From the government’s complaint: “Asked what sort of problem FriendlyChemist was causing him, DPR responded in a message dated March 30, 2013, ‘[H]e is threatening to expose the identities of thousands of my clients that he was able to acquire….[T]his kind of behavior is unforgivable to me. Especially here on Silk Road, anonymity is sacrosanct.'” As to the murder-for-hire job he was soliciting, DPR commented that “[i]t doesn’t have to be clean.”
Later that same day, redandwhite sent DPR a message quoting him a price of $150,000 to $300,000, “depending on how you want it done, ‘clean’ or ‘non-clean’.
On March 31, DPR began haggling over the price, responding: “Don’t want to be a pain here, but the price seems high. Not long ago, I had a clean hit done for $80k. Are the prices you quoted the best you can do? I would like this done asap as he is talking about releasing the info on Monday.”
According to investigators, the two ultimately settle on a price of $150,000, and that Ulbricht paid for the transaction using Bitcoins — an anonymous virtual currency — sending the would-be hit man 1,670 bitcoins for the arranged hit. Bitcoin currency rates fluctuate quite a bit from day to day, but historic sites that track Bitcoin rates show that one bitcoin around that date in late March 2013 was worth about USD $90, meaning investigators believe Ulbricht paid approximately $150,300 for the hit.
The government’s complaint states that the hit wasn’t carried out, but it also doesn’t seem that FriendlyChemist was the source of investigators’ break in this case. That would come on July 23, 2013, when investigators gained access to a Silk Road server and made a complete copy of the data on the machine.
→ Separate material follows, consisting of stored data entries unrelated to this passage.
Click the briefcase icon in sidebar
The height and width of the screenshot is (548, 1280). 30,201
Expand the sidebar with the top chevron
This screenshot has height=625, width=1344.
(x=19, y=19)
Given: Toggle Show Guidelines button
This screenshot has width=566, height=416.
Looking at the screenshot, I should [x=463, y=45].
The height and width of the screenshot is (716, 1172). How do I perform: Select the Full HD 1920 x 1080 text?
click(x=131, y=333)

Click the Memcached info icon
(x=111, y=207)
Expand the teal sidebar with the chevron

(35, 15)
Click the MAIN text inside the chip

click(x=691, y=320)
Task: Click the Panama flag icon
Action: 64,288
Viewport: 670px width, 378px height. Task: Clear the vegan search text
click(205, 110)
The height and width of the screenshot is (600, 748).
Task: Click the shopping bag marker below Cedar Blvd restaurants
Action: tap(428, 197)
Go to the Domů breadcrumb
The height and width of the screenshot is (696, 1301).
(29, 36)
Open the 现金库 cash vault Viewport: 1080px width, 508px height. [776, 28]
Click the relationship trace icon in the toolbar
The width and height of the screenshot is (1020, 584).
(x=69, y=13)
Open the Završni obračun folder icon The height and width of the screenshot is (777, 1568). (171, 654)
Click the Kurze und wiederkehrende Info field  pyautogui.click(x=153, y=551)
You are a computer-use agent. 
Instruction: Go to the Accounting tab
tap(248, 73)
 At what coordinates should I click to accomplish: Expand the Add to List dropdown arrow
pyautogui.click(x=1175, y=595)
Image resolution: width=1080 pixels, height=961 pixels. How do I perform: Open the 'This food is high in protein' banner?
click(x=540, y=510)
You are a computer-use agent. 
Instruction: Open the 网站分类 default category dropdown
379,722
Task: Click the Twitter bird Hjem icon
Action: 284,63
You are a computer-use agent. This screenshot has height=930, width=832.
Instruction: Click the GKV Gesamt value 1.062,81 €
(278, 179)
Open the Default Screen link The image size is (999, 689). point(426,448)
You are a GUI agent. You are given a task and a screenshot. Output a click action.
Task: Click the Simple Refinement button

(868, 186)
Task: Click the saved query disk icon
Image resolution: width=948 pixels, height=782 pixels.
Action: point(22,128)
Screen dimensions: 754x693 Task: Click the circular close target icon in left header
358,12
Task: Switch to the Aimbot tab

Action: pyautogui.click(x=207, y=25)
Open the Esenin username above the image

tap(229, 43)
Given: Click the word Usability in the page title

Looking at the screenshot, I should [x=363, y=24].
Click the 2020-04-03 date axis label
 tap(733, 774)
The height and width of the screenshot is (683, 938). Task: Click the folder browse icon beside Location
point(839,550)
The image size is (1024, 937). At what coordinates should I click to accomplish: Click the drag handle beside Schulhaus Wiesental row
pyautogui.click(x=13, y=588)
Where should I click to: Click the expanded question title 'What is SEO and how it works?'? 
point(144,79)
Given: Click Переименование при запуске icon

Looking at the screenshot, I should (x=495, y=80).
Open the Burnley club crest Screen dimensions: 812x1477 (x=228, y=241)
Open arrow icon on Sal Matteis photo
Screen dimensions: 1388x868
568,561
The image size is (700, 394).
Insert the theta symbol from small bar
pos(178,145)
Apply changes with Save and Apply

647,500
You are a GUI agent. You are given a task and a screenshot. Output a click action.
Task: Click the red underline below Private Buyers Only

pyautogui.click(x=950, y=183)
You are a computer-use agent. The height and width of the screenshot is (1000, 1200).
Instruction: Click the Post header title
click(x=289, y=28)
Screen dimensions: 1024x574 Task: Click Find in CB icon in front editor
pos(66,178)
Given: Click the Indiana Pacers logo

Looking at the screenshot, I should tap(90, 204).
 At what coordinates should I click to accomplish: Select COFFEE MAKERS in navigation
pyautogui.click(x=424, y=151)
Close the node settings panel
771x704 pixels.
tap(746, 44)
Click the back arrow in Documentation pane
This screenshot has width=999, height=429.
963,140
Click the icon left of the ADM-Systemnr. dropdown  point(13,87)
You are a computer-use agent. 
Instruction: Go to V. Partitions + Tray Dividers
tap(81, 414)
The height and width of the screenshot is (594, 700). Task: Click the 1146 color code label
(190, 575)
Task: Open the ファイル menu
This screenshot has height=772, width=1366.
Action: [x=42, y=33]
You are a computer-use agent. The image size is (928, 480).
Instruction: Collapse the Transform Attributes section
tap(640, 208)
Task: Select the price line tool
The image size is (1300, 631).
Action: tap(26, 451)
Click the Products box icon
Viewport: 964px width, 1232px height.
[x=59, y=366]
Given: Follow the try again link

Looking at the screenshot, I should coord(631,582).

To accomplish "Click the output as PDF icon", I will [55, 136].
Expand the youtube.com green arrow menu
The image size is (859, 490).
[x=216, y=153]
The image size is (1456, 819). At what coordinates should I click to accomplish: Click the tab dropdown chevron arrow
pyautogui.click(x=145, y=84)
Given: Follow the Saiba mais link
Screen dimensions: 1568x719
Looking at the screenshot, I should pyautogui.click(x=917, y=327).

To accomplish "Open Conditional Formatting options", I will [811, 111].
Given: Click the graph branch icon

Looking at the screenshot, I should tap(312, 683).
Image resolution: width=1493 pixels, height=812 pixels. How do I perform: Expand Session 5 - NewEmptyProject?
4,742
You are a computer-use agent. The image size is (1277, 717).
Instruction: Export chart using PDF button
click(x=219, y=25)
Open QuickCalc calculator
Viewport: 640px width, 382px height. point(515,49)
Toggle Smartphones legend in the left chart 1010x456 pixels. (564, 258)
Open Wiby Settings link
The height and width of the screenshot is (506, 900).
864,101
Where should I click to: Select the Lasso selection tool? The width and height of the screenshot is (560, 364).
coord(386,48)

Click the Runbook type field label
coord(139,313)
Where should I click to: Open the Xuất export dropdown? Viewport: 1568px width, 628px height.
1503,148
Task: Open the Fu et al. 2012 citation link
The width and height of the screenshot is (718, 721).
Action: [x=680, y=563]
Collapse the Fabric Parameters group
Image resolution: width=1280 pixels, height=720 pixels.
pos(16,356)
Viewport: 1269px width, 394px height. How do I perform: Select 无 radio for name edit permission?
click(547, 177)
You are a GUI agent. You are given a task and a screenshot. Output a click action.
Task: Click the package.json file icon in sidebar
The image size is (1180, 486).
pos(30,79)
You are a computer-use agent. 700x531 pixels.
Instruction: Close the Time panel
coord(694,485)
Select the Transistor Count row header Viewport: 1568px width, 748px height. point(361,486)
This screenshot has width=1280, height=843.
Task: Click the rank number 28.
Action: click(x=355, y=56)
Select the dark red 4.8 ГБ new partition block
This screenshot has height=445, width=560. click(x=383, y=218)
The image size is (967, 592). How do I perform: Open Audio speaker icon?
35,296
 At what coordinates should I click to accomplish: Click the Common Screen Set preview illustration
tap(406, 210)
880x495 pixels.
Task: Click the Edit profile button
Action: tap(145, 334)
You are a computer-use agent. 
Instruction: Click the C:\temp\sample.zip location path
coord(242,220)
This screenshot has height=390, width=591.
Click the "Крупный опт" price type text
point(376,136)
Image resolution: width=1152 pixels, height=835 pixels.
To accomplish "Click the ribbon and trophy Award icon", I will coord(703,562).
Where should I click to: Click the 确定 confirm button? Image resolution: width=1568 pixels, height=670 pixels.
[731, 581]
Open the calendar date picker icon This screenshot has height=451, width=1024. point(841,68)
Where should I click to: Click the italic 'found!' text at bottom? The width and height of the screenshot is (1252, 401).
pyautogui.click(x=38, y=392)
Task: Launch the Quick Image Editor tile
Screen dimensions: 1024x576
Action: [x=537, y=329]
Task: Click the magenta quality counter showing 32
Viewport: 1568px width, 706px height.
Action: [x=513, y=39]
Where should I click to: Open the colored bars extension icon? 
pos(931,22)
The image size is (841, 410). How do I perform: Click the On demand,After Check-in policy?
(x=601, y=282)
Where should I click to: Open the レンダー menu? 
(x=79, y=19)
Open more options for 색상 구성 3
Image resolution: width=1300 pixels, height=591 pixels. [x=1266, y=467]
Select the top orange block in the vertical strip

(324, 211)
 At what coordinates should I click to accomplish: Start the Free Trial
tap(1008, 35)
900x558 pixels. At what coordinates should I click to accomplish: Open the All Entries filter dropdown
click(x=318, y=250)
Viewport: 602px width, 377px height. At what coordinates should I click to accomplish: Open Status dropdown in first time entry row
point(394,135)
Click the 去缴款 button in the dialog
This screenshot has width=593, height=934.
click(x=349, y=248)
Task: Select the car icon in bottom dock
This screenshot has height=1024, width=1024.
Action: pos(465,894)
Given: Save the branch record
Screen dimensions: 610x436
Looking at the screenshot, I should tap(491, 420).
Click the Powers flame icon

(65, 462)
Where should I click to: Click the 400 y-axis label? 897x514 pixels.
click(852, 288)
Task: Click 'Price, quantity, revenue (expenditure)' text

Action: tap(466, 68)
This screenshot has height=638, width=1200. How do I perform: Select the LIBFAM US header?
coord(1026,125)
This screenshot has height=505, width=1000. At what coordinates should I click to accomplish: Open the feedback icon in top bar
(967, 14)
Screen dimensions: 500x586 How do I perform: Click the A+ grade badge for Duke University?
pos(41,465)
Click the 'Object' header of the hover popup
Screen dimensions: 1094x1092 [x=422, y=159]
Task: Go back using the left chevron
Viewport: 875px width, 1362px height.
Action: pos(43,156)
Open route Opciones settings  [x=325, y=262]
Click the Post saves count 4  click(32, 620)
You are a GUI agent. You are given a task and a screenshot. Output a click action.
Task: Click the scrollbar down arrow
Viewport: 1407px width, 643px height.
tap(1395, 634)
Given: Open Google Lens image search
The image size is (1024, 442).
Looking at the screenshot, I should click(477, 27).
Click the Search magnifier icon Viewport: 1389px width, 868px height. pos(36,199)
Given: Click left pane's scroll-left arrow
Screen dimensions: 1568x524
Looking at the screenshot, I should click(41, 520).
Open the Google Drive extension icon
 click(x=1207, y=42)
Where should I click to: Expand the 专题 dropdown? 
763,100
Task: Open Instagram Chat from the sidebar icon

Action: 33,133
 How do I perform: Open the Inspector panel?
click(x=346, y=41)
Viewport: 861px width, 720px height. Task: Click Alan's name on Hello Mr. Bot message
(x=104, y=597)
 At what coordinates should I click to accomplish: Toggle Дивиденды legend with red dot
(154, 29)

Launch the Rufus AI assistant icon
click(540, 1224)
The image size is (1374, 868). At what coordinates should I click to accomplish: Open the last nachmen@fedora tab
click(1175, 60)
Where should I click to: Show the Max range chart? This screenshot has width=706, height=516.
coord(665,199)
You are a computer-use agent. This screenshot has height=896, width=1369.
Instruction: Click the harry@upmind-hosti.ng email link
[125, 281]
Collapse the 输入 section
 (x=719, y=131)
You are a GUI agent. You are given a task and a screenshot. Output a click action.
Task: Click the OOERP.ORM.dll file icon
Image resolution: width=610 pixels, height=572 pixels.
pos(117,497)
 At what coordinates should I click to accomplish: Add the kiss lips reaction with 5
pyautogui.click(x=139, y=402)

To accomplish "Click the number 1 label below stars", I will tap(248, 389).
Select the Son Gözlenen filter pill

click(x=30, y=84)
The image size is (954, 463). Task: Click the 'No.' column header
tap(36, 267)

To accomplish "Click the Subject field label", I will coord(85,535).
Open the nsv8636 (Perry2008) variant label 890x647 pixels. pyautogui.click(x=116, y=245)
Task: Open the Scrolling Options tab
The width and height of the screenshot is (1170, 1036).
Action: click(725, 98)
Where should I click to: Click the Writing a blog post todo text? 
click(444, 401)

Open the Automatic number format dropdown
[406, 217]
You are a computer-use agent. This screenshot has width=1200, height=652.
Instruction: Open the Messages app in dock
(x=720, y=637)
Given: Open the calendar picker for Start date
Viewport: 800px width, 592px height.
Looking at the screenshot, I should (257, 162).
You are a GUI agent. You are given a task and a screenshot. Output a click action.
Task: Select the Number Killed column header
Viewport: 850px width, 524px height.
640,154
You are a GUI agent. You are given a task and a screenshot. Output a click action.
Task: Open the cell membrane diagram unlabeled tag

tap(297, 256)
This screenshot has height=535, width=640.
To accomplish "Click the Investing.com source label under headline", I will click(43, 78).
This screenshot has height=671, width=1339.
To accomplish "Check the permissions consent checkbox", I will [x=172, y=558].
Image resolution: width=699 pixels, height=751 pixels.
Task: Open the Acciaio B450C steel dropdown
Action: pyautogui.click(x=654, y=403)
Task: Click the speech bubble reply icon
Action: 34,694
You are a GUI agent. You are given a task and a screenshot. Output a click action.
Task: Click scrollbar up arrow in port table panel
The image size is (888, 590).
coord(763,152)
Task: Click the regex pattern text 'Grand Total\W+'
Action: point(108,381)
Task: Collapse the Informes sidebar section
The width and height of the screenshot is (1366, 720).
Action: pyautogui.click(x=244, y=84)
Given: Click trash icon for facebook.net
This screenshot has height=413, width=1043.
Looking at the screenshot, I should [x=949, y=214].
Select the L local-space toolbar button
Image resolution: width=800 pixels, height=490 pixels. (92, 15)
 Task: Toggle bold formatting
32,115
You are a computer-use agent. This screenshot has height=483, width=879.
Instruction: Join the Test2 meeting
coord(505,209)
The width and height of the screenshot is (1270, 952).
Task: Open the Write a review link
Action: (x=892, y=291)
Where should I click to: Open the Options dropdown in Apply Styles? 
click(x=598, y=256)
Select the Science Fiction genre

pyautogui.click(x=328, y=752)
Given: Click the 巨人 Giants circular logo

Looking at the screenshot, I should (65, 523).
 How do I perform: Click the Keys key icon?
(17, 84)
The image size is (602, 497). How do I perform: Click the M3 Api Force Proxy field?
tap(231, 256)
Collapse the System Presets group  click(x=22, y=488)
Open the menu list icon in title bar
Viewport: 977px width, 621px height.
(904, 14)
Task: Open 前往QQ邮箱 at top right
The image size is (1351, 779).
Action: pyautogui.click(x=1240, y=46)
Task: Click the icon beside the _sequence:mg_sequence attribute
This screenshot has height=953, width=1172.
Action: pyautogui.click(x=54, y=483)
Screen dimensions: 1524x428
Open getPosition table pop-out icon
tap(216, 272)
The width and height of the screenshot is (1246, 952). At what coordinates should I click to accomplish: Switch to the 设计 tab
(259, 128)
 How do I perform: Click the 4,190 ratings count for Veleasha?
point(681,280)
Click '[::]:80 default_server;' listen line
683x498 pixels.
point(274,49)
Nicholas Weaver, a researcher at the International Computer Science Institute (ICSI) and at University of California San Diego, said the information contained on the server seized by investigators indicates that Ulbricht/Dread Pirate Roberts routinely failed to heed his own advice to fellow Silk Road users: Prominent on the Silk Road site were links to tutorials DPR penned which laid out the technologies and techniques that users should adopt if they want to keep off the radar of federal investigators.
“This shows me that the head of the Silk Road wasn’t using [encryption] for all his communications, because [the government] wouldn’t have all of this information otherwise, unless of course he stored his encryption key on the server that was seized,” Weaver said. “Either [the government] got his encryption key off of this server or another server that they were able to access, or he wasn’t using encryption at all.”
The complaint also suggests that in June 2013, Ulbricht accessed a server used to control the Silk Road site from an Internet cafe that was 500 feet from the hotel he was staying at in San Francisco.